Le décès de Toni Negri dans la nuit du 15 au 16 décembre 2023 à son domicile parisien marque la fin d’une époque, celle d’un intellectuel engagé et figure emblématique de l’extrême gauche italienne. Né le 1er août 1933 à Padoue, en Vénétie, Negri a laissé une empreinte indélébile sur la pensée révolutionnaire et la critique marxiste.
Dès sa jeunesse, Negri s’engage dans le mouvement ouvrier, mais son départ en 1956 témoigne de son rejet de l’influence soviétique sur ce mouvement. Les années 60 le voient devenir une figure clé de l’opéraïsme, un mouvement militant cherchant à insuffler la critique marxiste au cœur des usines et sur le terrain social. Toutefois, son parcours prend un tournant tragique en 1979 lorsqu’il est accusé, à tort, d’avoir participé au meurtre d’Aldo Moro. Cette accusation le conduit à quatre ans et demi d’incarcération préventive dans des prisons de haute sécurité, une épreuve qui forgera son engagement.
Élu député en 1983, sa fuite en France grâce à l’immunité parlementaire offre un répit temporaire à cette période tumultueuse. Ses quatorze années d’exil (1983-1997) sont marquées par un enseignement émérite à l’École normale supérieure, à l’université Paris-VIII, et au Collège international de philosophie. Traducteur des écrits de Hegel et spécialiste du formalisme juridique, Negri se distingue également par sa contribution à la réflexion sur Descartes, Kant et Dilthey.
Son retour volontaire en Italie en 1997 s’inscrit dans la volonté de poser la question des réfugiés politiques italiens vingt ans après les années de plomb. Cependant, il est accueilli par une violente campagne de presse et une nouvelle période d’incarcération. Six ans et demi de détention, dont la moitié en régime de travail externe et de semi-liberté, marquent cette dernière étape de son engagement carcéral.
Libéré en avril 2003, Toni Negri rejoint la scène intellectuelle en France, où il continue de jouir d’une aura significative, surtout au sein des mouvements altermondialistes. Son concept de « multitude » – un nouveau sujet théorisé face à l’effacement du prolétariat – et son plaidoyer pour un revenu d’existence déconnecté de l’emploi le distinguent dans le paysage intellectuel.
Son héritage va au-delà des clivages politiques et des controverses qui ont jalonné sa vie. Ses idées ont laissé une empreinte durable, réfléchissant sur la nature du pouvoir et la construction d’une subjectivité antagoniste. Sa philosophie politique, qui relie l’ontologie à une subjectivité communiste, a évolué au contact des écoles post-structuralistes françaises.

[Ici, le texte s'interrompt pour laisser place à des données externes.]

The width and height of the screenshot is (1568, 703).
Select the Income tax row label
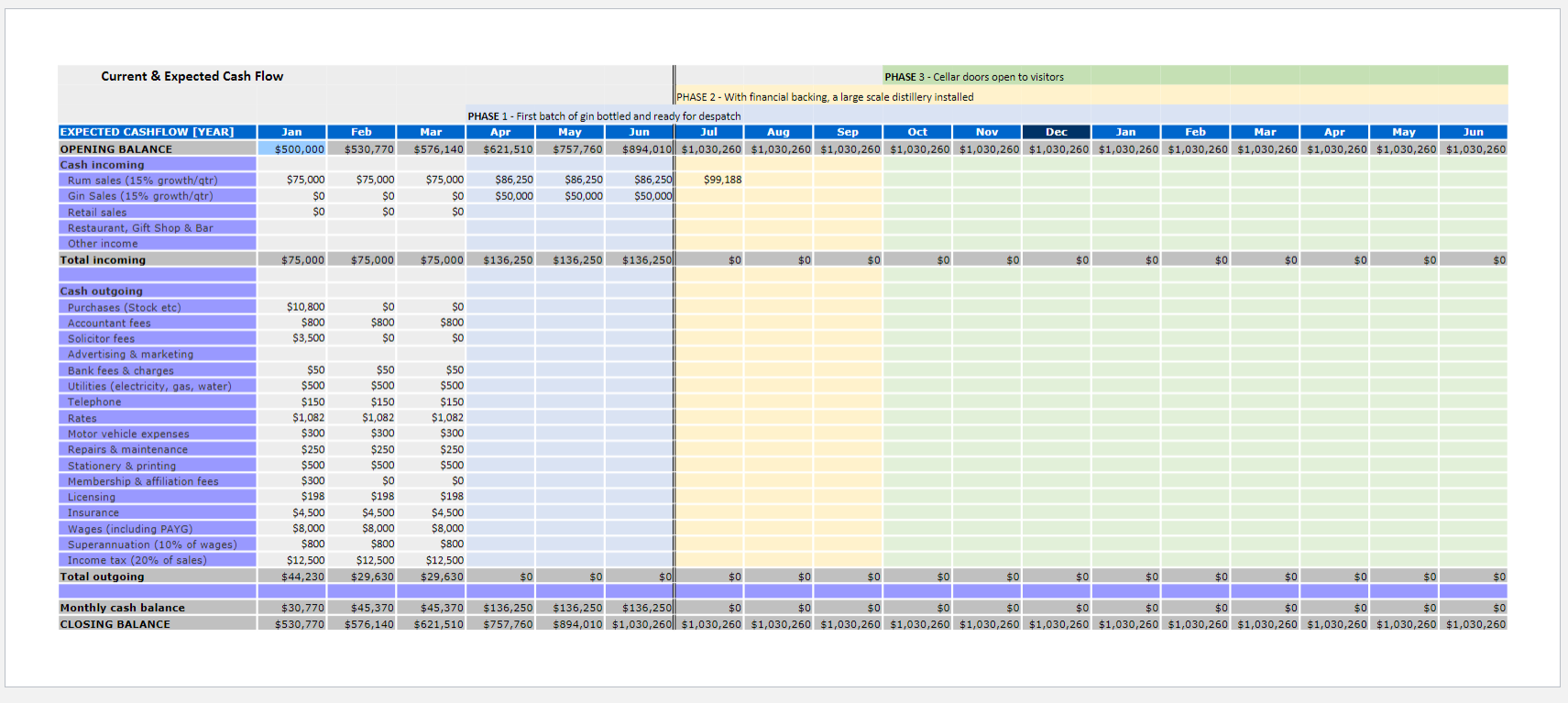(137, 560)
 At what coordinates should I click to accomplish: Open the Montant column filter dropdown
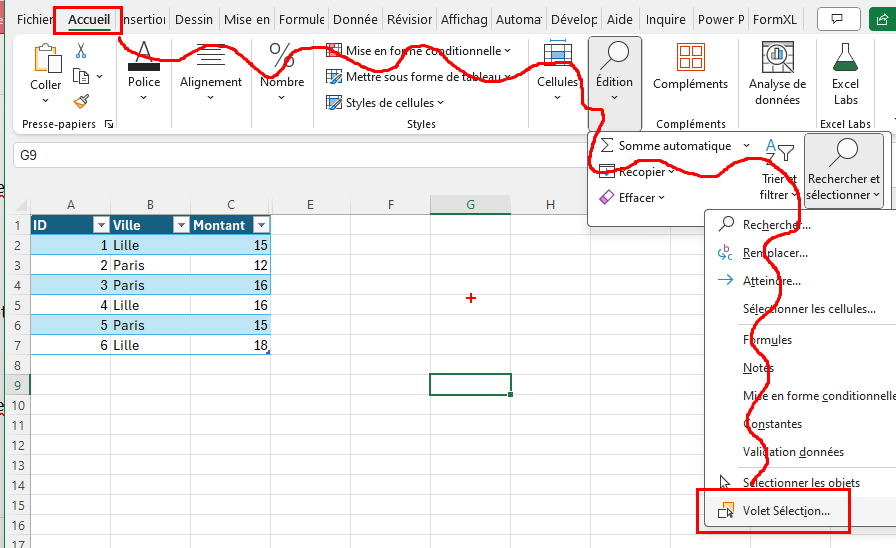coord(261,225)
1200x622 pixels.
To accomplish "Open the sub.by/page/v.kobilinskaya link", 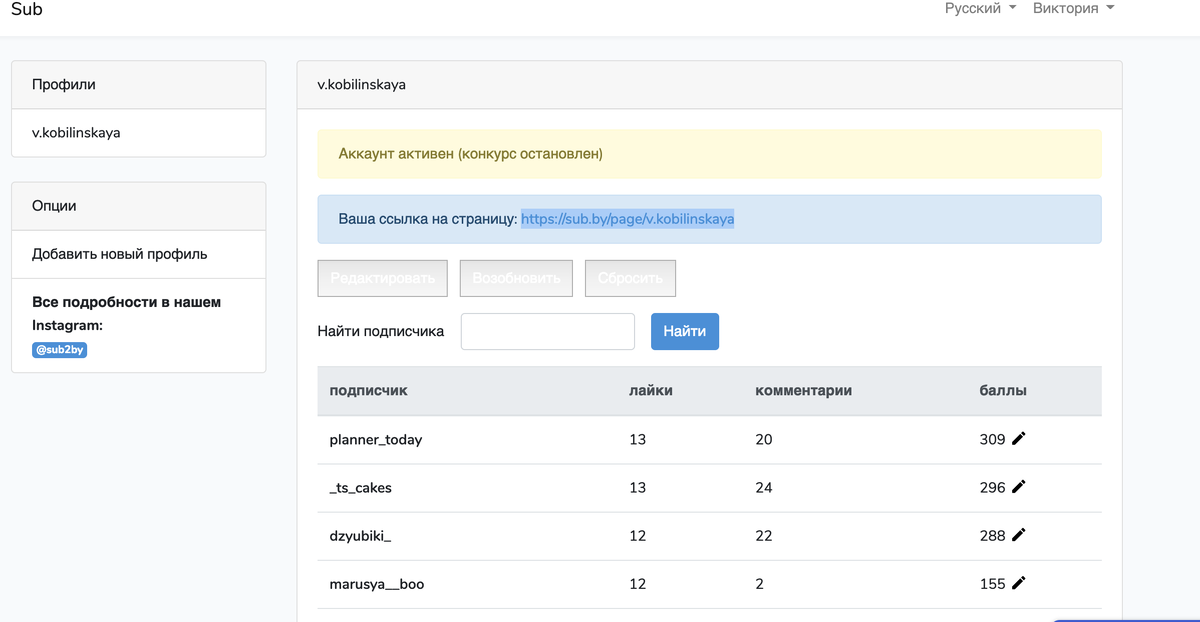I will point(627,219).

Negri, dialecticien au double visage, a été un orateur enflammé par la rhétorique révolutionnaire, mais aussi un fan absolu de football. Son engagement ne se limitait pas à la sphère intellectuelle ; il s’exprimait également dans son soutien au Milan AC, illustré par une interview mémorable à Libération en 2006 où il analysait la tactique au prisme de ses théories.

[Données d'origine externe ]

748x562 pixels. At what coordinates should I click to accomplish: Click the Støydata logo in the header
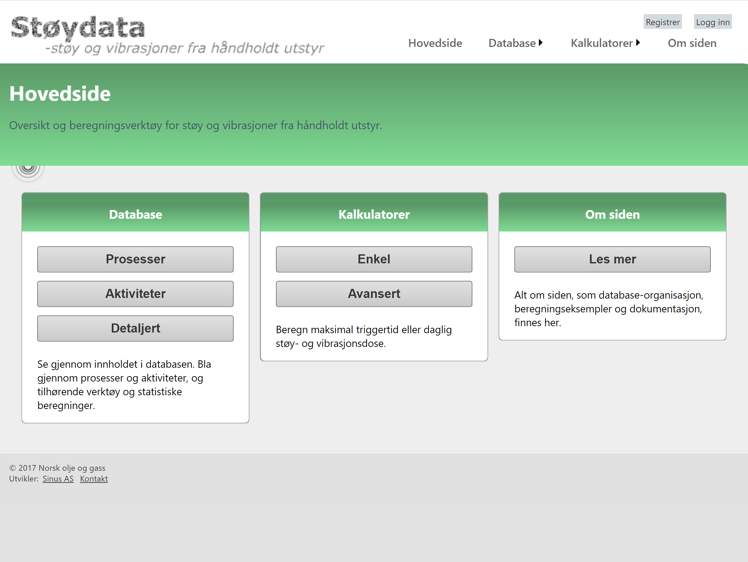[167, 34]
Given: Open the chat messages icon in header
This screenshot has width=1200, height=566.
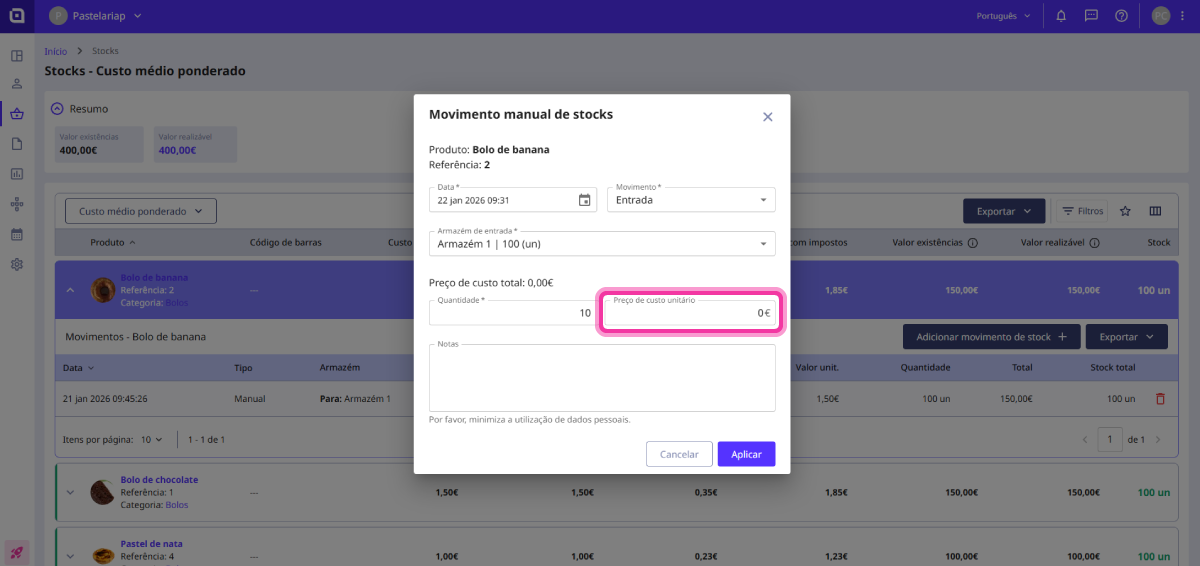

L’intellectuel, souvent critiqué en Italie et associé aux « années de plomb », bénéficiait d’un prestige plus élevé en France et dans les pays anglo-saxons. Sa vie privée, marquée par un mariage, des enfants et un deuxième mariage avec la philosophe française Judith Revel, témoigne d’un homme ancré dans la réalité, loin de l’image parfois mythifiée qui en a été faite.
Negri a été un pionnier dans la redéfinition de la notion de « classe ouvrière », introduisant le terme de « multitude ». Son plaidoyer en faveur d’un revenu d’existence déconnecté de l’emploi le mettait en désaccord avec la gauche traditionnelle attachée à l’emploi comme fondement de l’organisation sociale.

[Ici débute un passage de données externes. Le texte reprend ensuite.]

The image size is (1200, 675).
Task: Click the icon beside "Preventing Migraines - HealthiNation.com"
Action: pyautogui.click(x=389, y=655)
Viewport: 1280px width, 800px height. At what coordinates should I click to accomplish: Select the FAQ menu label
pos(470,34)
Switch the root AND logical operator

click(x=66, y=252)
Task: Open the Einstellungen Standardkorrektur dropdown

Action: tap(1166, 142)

Son influence a été ressentie au sein des mouvements alternatifs, en particulier en Italie et en Espagne. Les idées de Negri, notamment son appel à chercher de nouvelles formes d’organisation en essaim, ont trouvé écho chez les intellectuels et militants aspirant à une société plus juste.
La disparition de Toni Negri ne signifie pas la fin de son influence. Son héritage intellectuel continue de stimuler les débats sur le politique, la société et l’économie, et sa vie tumultueuse reste un témoignage de l’engagement profond d’un intellectuel qui a consacré sa vie à la réflexion et à l’action.